Two armed groups announced last week their willingness to disarm and begin negotiations with the government for their participation in the political process, the daily "Baghdad" reported on 9 June. Citing former Electricity Minister and Sunni leader Ayham al-Samarra'i, the report said that political leaders from the Islamic Army in Iraq and the Al-Mujahedin Army expressed in meetings with him their readiness to disarm. Sunni sheikhs and tribal leaders in Al-Fallujah vowed to assist the government in enhancing security in a meeting with Interior Ministry officials in the city, "Al-Mada" reported on 13 June. Tribal leaders in Mosul have also agreed to hand over wanted suspects to security officials, the Defense Ministry announced in on 13 June.

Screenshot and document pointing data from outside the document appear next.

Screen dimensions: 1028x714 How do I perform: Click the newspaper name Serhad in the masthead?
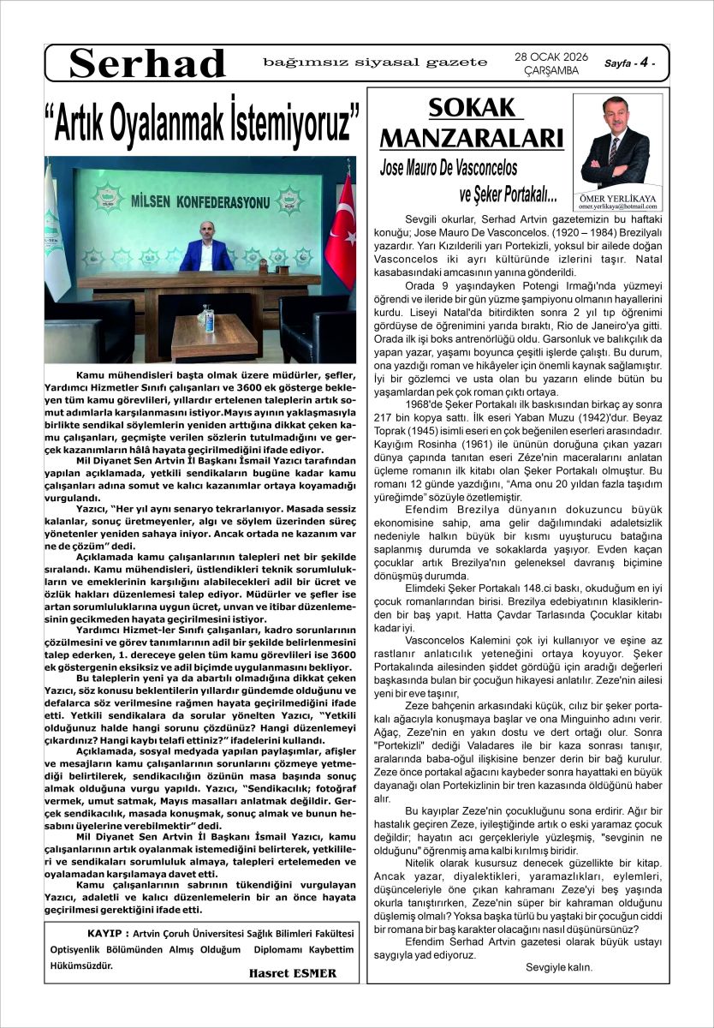(147, 63)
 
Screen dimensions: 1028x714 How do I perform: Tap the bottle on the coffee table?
(206, 319)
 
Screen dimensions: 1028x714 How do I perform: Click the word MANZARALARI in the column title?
(471, 139)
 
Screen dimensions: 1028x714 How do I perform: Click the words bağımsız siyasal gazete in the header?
(374, 63)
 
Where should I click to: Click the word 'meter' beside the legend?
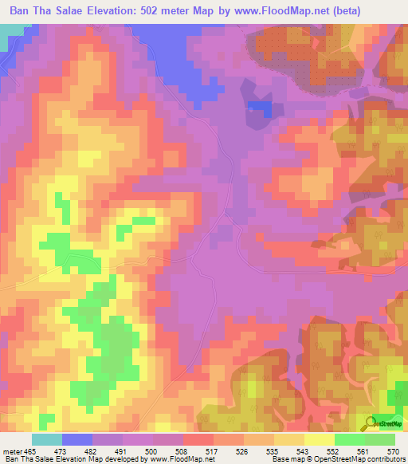click(14, 451)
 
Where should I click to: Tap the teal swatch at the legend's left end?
click(47, 439)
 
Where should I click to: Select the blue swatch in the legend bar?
click(77, 439)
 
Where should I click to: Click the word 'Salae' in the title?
click(65, 11)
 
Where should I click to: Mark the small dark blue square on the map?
click(258, 107)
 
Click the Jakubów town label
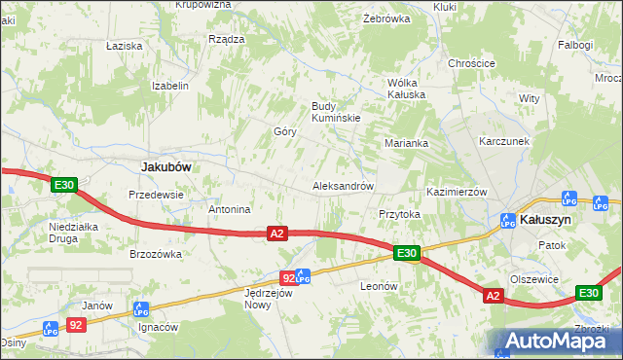click(165, 166)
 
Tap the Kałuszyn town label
click(545, 220)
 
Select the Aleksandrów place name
click(343, 185)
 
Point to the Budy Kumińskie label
click(336, 112)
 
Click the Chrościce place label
click(472, 63)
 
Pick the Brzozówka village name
click(156, 254)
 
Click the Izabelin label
click(169, 86)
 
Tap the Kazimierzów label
click(457, 192)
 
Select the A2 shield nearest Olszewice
click(493, 296)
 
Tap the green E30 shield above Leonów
click(407, 254)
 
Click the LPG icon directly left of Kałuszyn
click(507, 221)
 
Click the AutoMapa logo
click(555, 342)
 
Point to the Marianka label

Transitional Prime Minister Ibrahim al-Ja'fari has shied away from the amnesty issue in his statements to reporters this week, saying that no dialogue is under way between the government and armed groups in Iraq. Instead, al-Ja'fari said multinational forces have undertaken a dialogue, through which the insurgents' have conveyed messages to the transitional government. "No official dialogue with any side that carries guns and fights has taken place," he said, adding: "The remaining issue is that of the mediator as it is not always true that you are the one who chooses the mediator. The other [side] might be sending you messages through the coalition or multinational forces, which means that it was not you who chose the mediator."
Meanwhile, U.S. Defense Secretary Donald Rumsfeld did not acknowledge U.S. involvement in the proposed amnesty, telling reporters at a 14 June press briefing: "To the extent you can get a tribe that has a portion of its people opposing the government and a portion of the people supporting the government pulled in [to the political process], why, that's a good thing." Rumsfeld said any amnesty decision would be solely for the sovereign Iraqi government to take, "not an American decision."